(Information supplied)

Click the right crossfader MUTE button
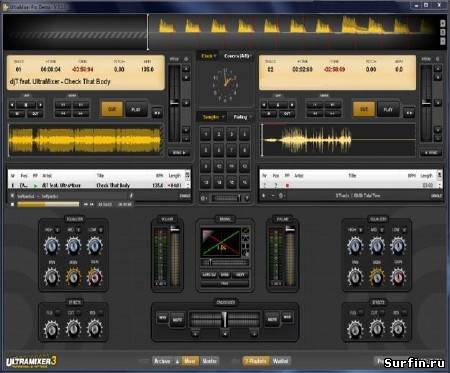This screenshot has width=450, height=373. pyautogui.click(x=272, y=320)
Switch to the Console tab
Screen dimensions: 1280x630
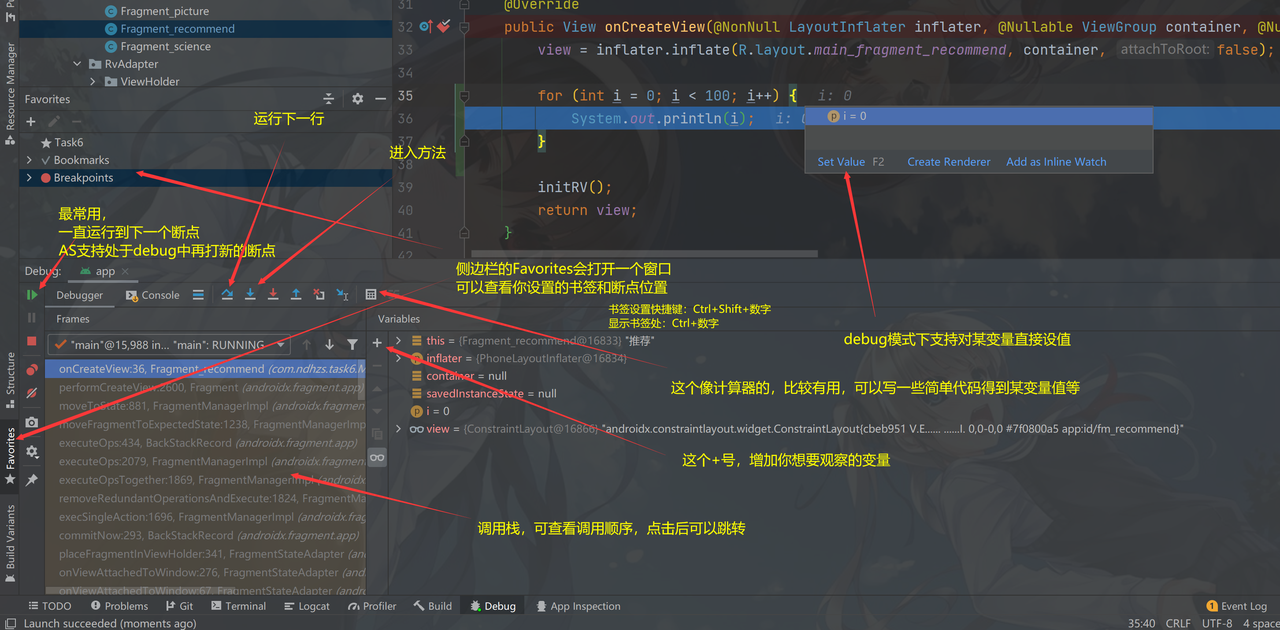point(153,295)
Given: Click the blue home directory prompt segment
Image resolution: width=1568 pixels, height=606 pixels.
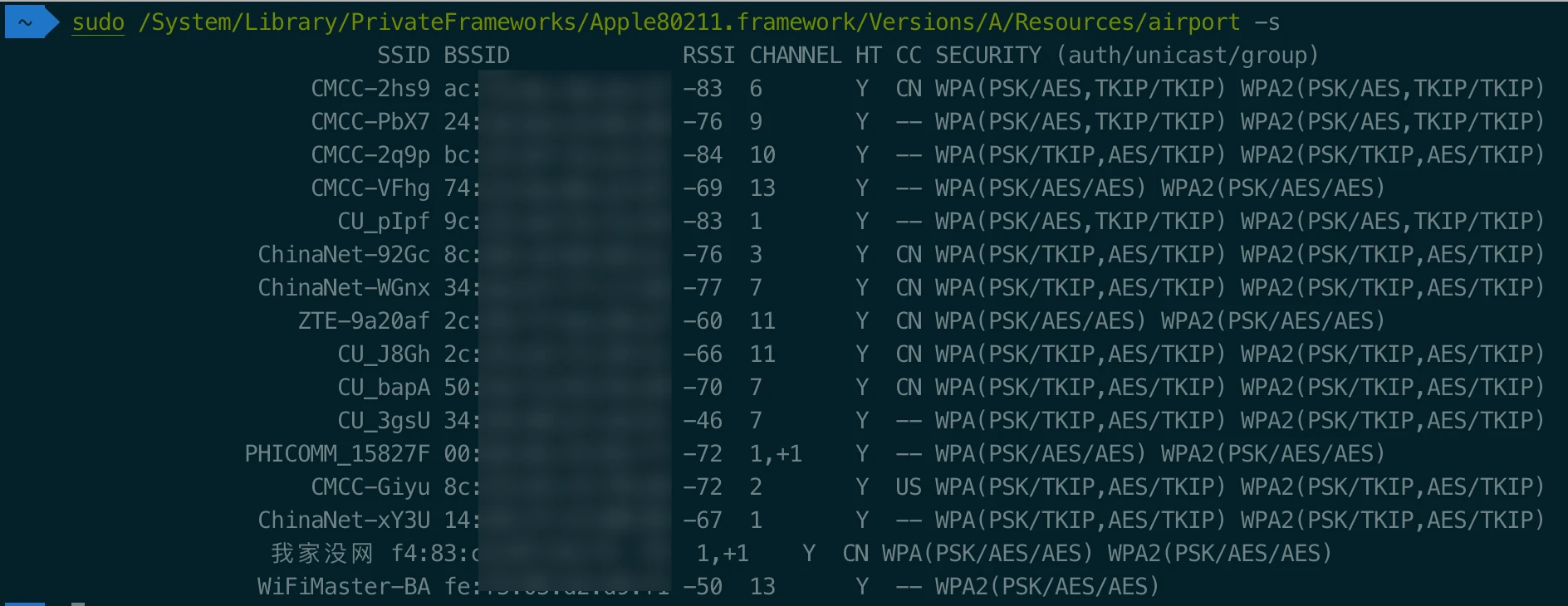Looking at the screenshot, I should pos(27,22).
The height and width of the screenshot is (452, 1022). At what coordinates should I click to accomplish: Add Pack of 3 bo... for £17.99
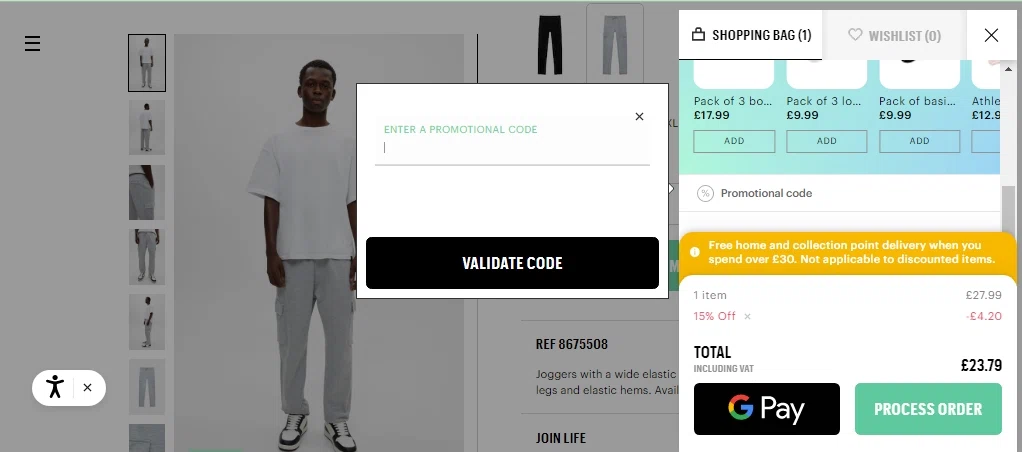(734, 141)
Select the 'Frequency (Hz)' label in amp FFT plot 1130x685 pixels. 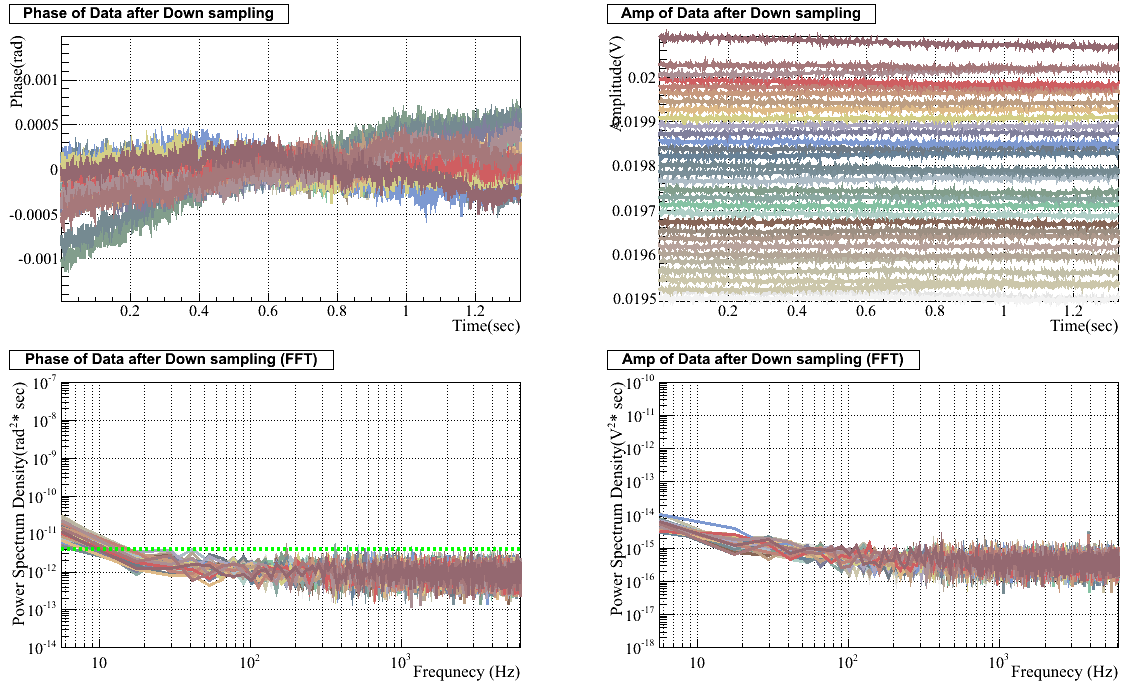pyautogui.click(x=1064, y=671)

(End Information supplied)

Work task ->
The reply should hold only the lines running from the top of the records to the line containing "Given: Click the", both included, copied exactly with no pictures.

Solution ->
Click the right crossfader MUTE button
This screenshot has width=450, height=373. pyautogui.click(x=272, y=320)
Switch to the Console tab
Screen dimensions: 1280x630
point(153,295)
Given: Click the blue home directory prompt segment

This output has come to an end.